* _EXERCISE_:
Copy out all of the records below line for line, with no changes.
— start of GIVEN INFORMATION —
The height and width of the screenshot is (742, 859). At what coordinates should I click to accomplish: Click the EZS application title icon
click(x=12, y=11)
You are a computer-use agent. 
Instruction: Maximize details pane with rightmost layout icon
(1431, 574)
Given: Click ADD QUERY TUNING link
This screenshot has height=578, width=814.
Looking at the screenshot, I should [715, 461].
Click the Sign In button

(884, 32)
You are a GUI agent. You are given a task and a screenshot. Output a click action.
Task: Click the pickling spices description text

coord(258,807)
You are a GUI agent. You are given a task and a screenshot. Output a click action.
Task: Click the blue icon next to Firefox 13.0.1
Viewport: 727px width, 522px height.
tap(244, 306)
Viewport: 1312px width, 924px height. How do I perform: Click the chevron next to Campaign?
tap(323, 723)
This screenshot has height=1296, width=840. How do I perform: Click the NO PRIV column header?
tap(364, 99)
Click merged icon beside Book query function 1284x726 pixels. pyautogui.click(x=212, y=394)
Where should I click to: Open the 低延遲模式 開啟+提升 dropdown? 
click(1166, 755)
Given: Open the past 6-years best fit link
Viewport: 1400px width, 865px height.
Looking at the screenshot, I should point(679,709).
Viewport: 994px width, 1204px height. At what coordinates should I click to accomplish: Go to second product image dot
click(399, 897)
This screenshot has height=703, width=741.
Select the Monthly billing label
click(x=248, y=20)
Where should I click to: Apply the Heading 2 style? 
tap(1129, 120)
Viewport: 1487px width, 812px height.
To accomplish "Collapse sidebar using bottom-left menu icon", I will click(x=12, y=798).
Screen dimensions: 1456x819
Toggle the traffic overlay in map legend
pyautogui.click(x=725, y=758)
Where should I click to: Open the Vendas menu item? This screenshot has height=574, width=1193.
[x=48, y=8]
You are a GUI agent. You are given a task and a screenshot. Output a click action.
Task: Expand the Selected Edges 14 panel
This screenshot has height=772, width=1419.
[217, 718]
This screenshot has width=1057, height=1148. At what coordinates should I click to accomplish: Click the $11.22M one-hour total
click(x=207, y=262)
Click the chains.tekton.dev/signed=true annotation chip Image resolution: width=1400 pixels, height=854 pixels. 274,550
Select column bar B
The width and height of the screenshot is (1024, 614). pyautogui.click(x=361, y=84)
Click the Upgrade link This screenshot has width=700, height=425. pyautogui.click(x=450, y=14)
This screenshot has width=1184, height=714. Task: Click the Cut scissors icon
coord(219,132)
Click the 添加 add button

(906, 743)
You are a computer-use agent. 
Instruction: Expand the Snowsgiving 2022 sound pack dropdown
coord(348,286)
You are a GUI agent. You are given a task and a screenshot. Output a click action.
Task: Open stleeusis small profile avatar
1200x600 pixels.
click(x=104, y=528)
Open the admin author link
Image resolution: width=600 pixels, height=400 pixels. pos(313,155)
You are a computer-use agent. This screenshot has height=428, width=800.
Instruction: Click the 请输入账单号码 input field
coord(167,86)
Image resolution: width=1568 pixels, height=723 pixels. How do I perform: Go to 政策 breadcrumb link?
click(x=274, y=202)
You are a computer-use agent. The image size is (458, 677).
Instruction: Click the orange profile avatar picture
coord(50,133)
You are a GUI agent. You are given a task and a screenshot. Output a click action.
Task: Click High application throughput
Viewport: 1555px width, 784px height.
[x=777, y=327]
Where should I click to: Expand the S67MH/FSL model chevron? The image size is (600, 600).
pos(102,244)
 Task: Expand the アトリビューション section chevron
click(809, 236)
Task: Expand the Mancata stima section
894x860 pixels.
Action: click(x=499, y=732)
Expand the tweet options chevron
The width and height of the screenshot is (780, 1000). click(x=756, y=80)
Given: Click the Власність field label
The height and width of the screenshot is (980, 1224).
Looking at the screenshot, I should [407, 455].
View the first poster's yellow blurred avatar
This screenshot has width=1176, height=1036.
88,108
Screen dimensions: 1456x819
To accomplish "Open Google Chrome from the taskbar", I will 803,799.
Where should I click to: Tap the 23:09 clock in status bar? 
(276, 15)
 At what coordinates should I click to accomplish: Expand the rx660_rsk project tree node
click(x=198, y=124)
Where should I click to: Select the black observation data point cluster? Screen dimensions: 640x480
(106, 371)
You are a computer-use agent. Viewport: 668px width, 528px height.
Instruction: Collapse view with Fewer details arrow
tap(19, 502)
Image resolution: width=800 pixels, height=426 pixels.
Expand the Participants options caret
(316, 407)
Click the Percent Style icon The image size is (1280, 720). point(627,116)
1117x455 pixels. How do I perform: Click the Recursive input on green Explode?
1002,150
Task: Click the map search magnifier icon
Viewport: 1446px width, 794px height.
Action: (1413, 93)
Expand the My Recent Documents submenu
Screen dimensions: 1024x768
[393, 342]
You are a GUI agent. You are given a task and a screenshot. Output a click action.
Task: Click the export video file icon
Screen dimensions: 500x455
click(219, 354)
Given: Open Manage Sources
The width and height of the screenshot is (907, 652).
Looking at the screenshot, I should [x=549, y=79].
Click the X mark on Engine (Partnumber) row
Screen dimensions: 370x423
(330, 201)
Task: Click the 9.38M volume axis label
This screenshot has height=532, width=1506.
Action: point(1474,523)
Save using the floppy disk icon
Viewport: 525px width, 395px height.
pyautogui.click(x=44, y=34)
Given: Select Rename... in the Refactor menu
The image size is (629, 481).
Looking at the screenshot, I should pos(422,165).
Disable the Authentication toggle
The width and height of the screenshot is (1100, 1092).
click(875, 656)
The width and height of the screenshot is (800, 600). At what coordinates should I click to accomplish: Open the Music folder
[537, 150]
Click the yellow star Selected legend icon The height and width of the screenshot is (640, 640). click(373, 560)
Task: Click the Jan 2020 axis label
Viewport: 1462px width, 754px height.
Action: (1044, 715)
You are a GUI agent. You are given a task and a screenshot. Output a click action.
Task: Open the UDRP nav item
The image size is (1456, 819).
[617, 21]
— end of GIVEN INFORMATION —
* _RESULT FOR THIS TASK_:
The height and width of the screenshot is (742, 859). At what coordinates should I click to accomplish: Click the EZS application title icon
click(x=12, y=11)
You are a computer-use agent. 
Instruction: Maximize details pane with rightmost layout icon
(1431, 574)
Given: Click ADD QUERY TUNING link
This screenshot has height=578, width=814.
Looking at the screenshot, I should [715, 461].
Click the Sign In button

(884, 32)
You are a GUI agent. You are given a task and a screenshot. Output a click action.
Task: Click the pickling spices description text

coord(258,807)
You are a GUI agent. You are given a task and a screenshot. Output a click action.
Task: Click the blue icon next to Firefox 13.0.1
Viewport: 727px width, 522px height.
tap(244, 306)
Viewport: 1312px width, 924px height. How do I perform: Click the chevron next to Campaign?
tap(323, 723)
This screenshot has height=1296, width=840. How do I perform: Click the NO PRIV column header?
tap(364, 99)
Click merged icon beside Book query function 1284x726 pixels. pyautogui.click(x=212, y=394)
Where should I click to: Open the 低延遲模式 開啟+提升 dropdown? 
click(1166, 755)
Given: Open the past 6-years best fit link
Viewport: 1400px width, 865px height.
Looking at the screenshot, I should point(679,709).
Viewport: 994px width, 1204px height. At what coordinates should I click to accomplish: Go to second product image dot
click(399, 897)
This screenshot has height=703, width=741.
Select the Monthly billing label
click(x=248, y=20)
Where should I click to: Apply the Heading 2 style? 
tap(1129, 120)
Viewport: 1487px width, 812px height.
To accomplish "Collapse sidebar using bottom-left menu icon", I will click(x=12, y=798).
Screen dimensions: 1456x819
Toggle the traffic overlay in map legend
pyautogui.click(x=725, y=758)
Where should I click to: Open the Vendas menu item? This screenshot has height=574, width=1193.
[x=48, y=8]
You are a GUI agent. You are given a task and a screenshot. Output a click action.
Task: Expand the Selected Edges 14 panel
This screenshot has height=772, width=1419.
[217, 718]
This screenshot has width=1057, height=1148. At what coordinates should I click to accomplish: Click the $11.22M one-hour total
click(x=207, y=262)
Click the chains.tekton.dev/signed=true annotation chip Image resolution: width=1400 pixels, height=854 pixels. 274,550
Select column bar B
The width and height of the screenshot is (1024, 614). pyautogui.click(x=361, y=84)
Click the Upgrade link This screenshot has width=700, height=425. pyautogui.click(x=450, y=14)
This screenshot has width=1184, height=714. Task: Click the Cut scissors icon
coord(219,132)
Click the 添加 add button

(906, 743)
You are a computer-use agent. 
Instruction: Expand the Snowsgiving 2022 sound pack dropdown
coord(348,286)
You are a GUI agent. You are given a task and a screenshot. Output a click action.
Task: Open stleeusis small profile avatar
1200x600 pixels.
click(x=104, y=528)
Open the admin author link
Image resolution: width=600 pixels, height=400 pixels. pos(313,155)
You are a computer-use agent. This screenshot has height=428, width=800.
Instruction: Click the 请输入账单号码 input field
coord(167,86)
Image resolution: width=1568 pixels, height=723 pixels. How do I perform: Go to 政策 breadcrumb link?
click(x=274, y=202)
You are a computer-use agent. The image size is (458, 677).
Instruction: Click the orange profile avatar picture
coord(50,133)
You are a GUI agent. You are given a task and a screenshot. Output a click action.
Task: Click High application throughput
Viewport: 1555px width, 784px height.
[x=777, y=327]
Where should I click to: Expand the S67MH/FSL model chevron? The image size is (600, 600).
pos(102,244)
 Task: Expand the アトリビューション section chevron
click(809, 236)
Task: Expand the Mancata stima section
894x860 pixels.
Action: click(x=499, y=732)
Expand the tweet options chevron
The width and height of the screenshot is (780, 1000). click(x=756, y=80)
Given: Click the Власність field label
The height and width of the screenshot is (980, 1224).
Looking at the screenshot, I should [407, 455].
View the first poster's yellow blurred avatar
This screenshot has width=1176, height=1036.
88,108
Screen dimensions: 1456x819
To accomplish "Open Google Chrome from the taskbar", I will 803,799.
Where should I click to: Tap the 23:09 clock in status bar? 
(276, 15)
 At what coordinates should I click to accomplish: Expand the rx660_rsk project tree node
click(x=198, y=124)
Where should I click to: Select the black observation data point cluster? Screen dimensions: 640x480
(106, 371)
You are a computer-use agent. Viewport: 668px width, 528px height.
Instruction: Collapse view with Fewer details arrow
tap(19, 502)
Image resolution: width=800 pixels, height=426 pixels.
Expand the Participants options caret
(316, 407)
Click the Percent Style icon The image size is (1280, 720). point(627,116)
1117x455 pixels. How do I perform: Click the Recursive input on green Explode?
1002,150
Task: Click the map search magnifier icon
Viewport: 1446px width, 794px height.
Action: (1413, 93)
Expand the My Recent Documents submenu
Screen dimensions: 1024x768
[393, 342]
You are a GUI agent. You are given a task and a screenshot. Output a click action.
Task: Click the export video file icon
Screen dimensions: 500x455
click(219, 354)
Given: Open Manage Sources
The width and height of the screenshot is (907, 652).
Looking at the screenshot, I should [x=549, y=79].
Click the X mark on Engine (Partnumber) row
Screen dimensions: 370x423
(330, 201)
Task: Click the 9.38M volume axis label
This screenshot has height=532, width=1506.
Action: point(1474,523)
Save using the floppy disk icon
Viewport: 525px width, 395px height.
pyautogui.click(x=44, y=34)
Given: Select Rename... in the Refactor menu
The image size is (629, 481).
Looking at the screenshot, I should pos(422,165).
Disable the Authentication toggle
The width and height of the screenshot is (1100, 1092).
click(875, 656)
The width and height of the screenshot is (800, 600). At what coordinates should I click to accomplish: Open the Music folder
[537, 150]
Click the yellow star Selected legend icon The height and width of the screenshot is (640, 640). click(373, 560)
Task: Click the Jan 2020 axis label
Viewport: 1462px width, 754px height.
Action: (1044, 715)
You are a GUI agent. You are given a task and a screenshot. Output a click action.
Task: Open the UDRP nav item
The image size is (1456, 819).
[617, 21]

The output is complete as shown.